A vitória foi possível graças aos votos dos dissidentes do PDS que racham com o
regime e fundam a Frente Liberal, que indica Sarney como candidato a vice.
Lyra agora era um dos homens fortes
de Tancredo, que é operado na véspera da posse e vem a morrer 39 dias
depois. Lembro-me dele abatido e atônito
no Hospital de Base de Brasília, para onde acorreu todo o mundo político na longa noite
de 14 de março.
Sarney, empossado, mantém os
ministros escolhidos por Tancredo, mesmo depois de sua morte. Com Lyra, teve
alguns conflitos. Lyra o chamou de “vanguarda do atraso”. Cometeu a gafe quando
tentava explicar por que o PMDB o escolhera como vice. Fernando Henrique, pouco
tempo depois, faz um duro ataque ao presidente e à sua política econômica. “Eu
pisei no tomate mas ele pisou no tomateiro todo”, diz o ministro da Justiça,
para delícia da crônica política. Sua
gestão no Ministério da Justiça foi uma faxina no que ele chamou de “entulho
autoritário”. Acabou com o departamento de censura, revogou leis e decretos
arbitrários, começou a desmontar os aparelhos repressivos, a implementar mais
amplamente a Lei da Anistia.
Saiu em 1986, renovou o mandato e,
sentindo-se desconfortável no partido que já não era o mesmo, filiou-se ao PDT.
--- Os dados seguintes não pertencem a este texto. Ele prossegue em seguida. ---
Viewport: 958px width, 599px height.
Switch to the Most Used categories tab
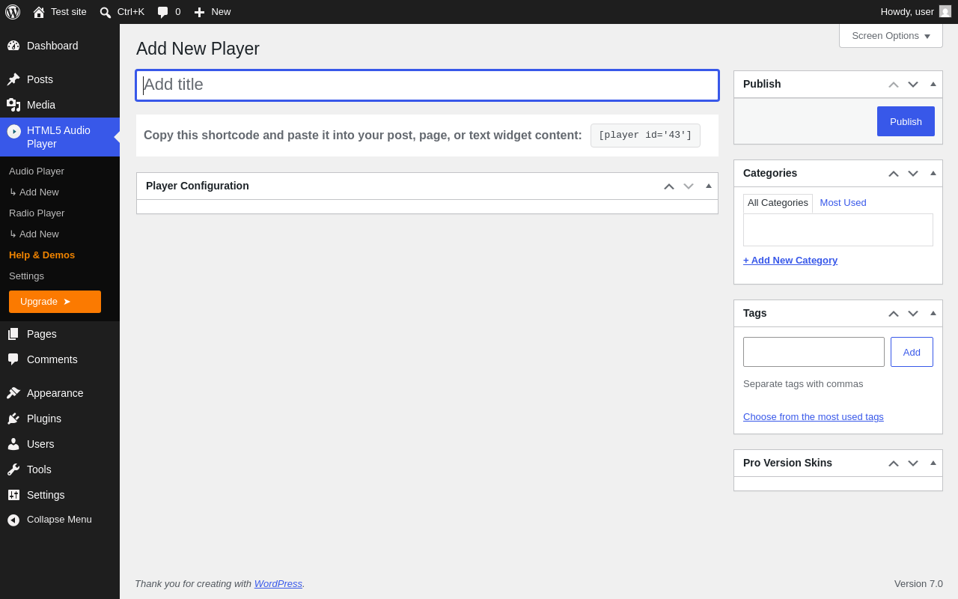843,203
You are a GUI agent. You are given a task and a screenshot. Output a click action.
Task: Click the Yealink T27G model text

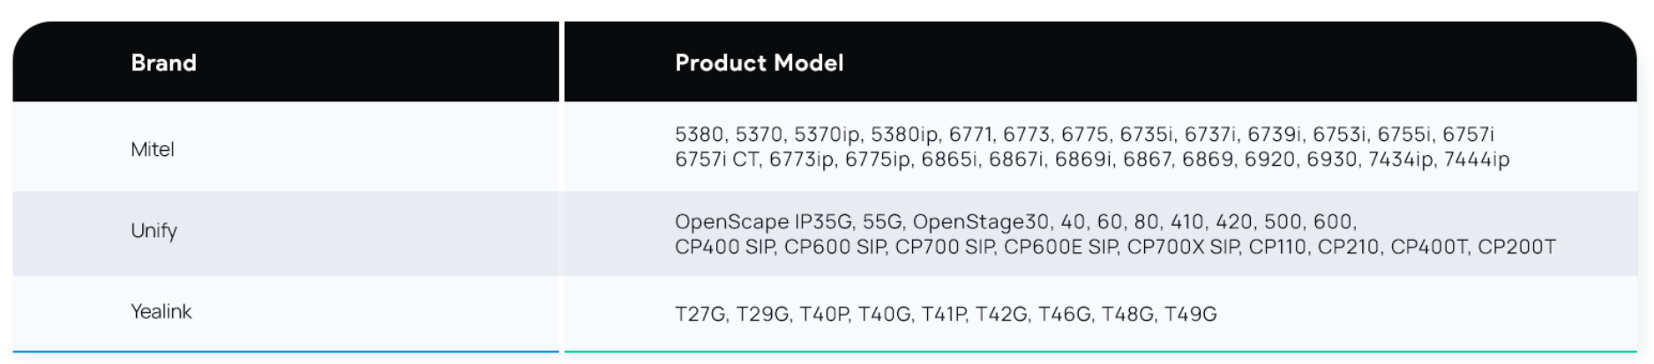pyautogui.click(x=701, y=315)
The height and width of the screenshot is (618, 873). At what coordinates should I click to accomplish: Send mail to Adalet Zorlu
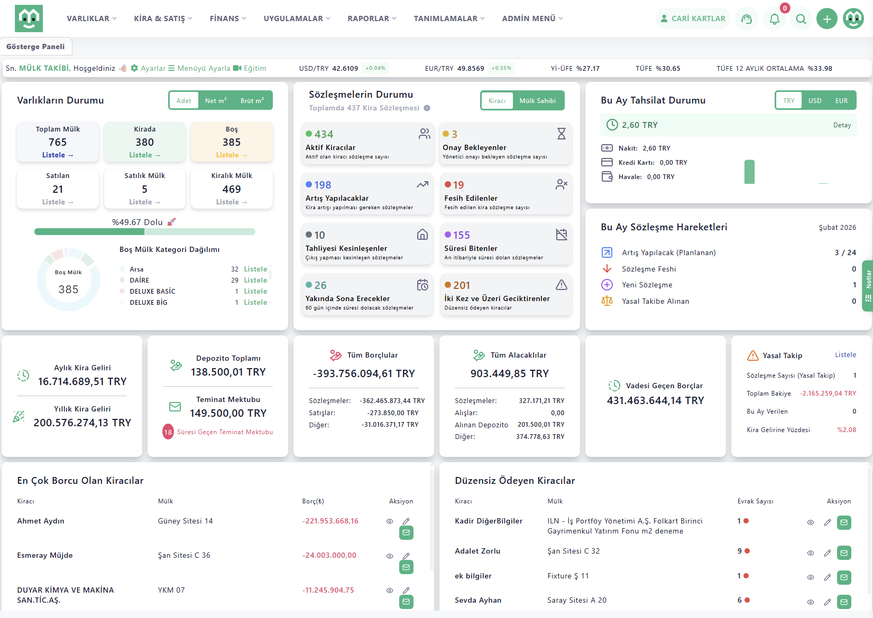click(844, 553)
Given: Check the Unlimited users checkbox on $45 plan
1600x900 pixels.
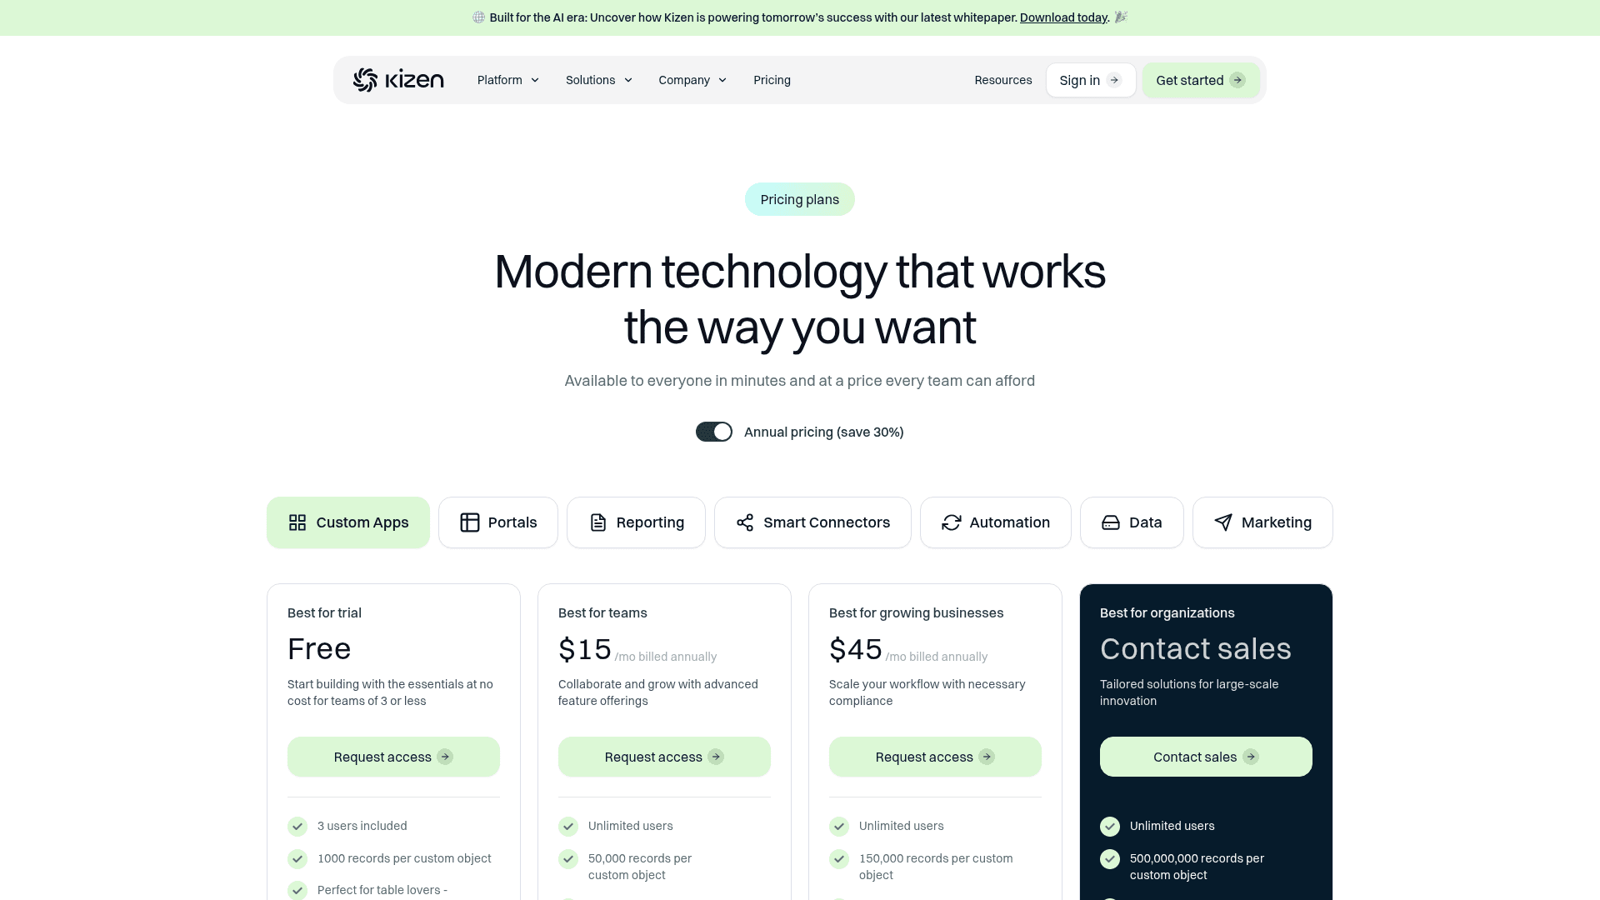Looking at the screenshot, I should [838, 825].
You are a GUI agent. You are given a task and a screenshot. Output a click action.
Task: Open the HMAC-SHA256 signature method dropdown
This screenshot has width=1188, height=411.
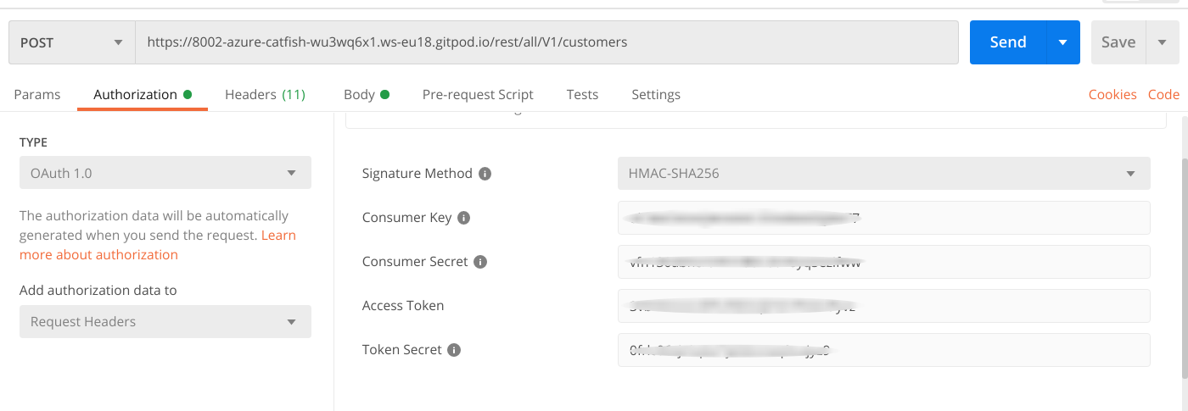[x=883, y=174]
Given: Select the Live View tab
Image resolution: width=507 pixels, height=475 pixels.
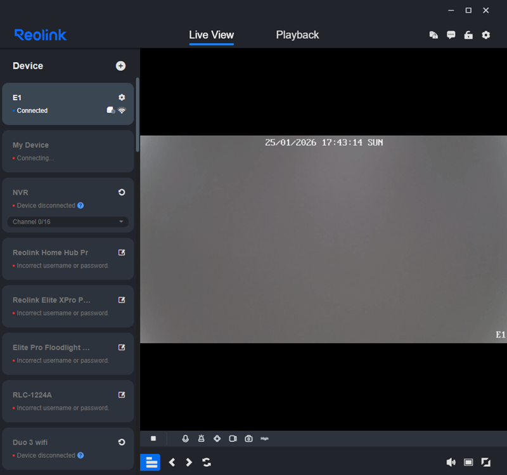Looking at the screenshot, I should click(211, 35).
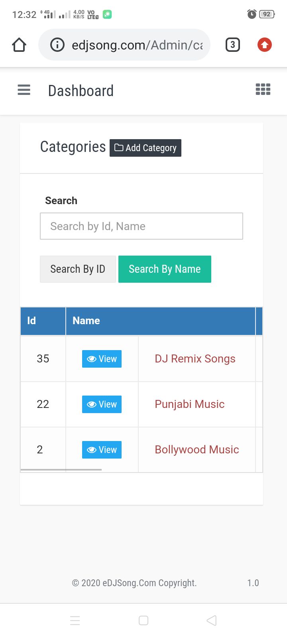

Foi vice de Brizola na campanha presidencial de 1989. A saúde começou a
fraquejar. Em 1990, ficou como suplente mas acabou assumindo o mandato e se
reelegendo em 1998. Depois, a combinação entre saúde debilitada por cinco pontes
de safena e certa decepção com a atividade parlamentar rotineria, levou-o a desistir das eleições. Apoiou Lula
em 2002 e foi nomeado presidente da Fundação Joaquim Nabuco, onde fez um belo
trabalho de valorização da cultura e da memória política. Filiou-se ao PSB e apoiou a eleição de
Eduardo Campos para governador. Os tempos difíceis haviam ficado para trás, os
tempos da paixão também. A democracia
era uma realidade.
Para mim, como para muitos
jornalistas, ele passou de fonte a amigo.
Quando ligava, dizia: “É Fernando Lyra, já me esqueceu? “. Da última vez
que o vi, em Recife, levou-nos, a um grupo de Brasília, para almoçarmos num
restaurante rústicoem Jaboatão. A dona era sua amiga, a comida, maravilhosa. Entre a moqueca e as caipirinhas de pitanga,
recordamos os velhos tempos.
Dele, podemos todos dizer o que ele
disse de Cristina Tavares, sua companheira do grupo autêntico, no prefácio que
lhe pedi para escrever ao perfil biográfico dela que produzi para a Câmara dos Deputados:
“Foi esta grandeza interior que se espalhou como uma luz nas trevas, quando a
luz era mais necessária. Que rompeu a amargura de tempos difíceis, como um
rasgo de esperança. Que se transformou em anúncio permanente de um tempo melhor”.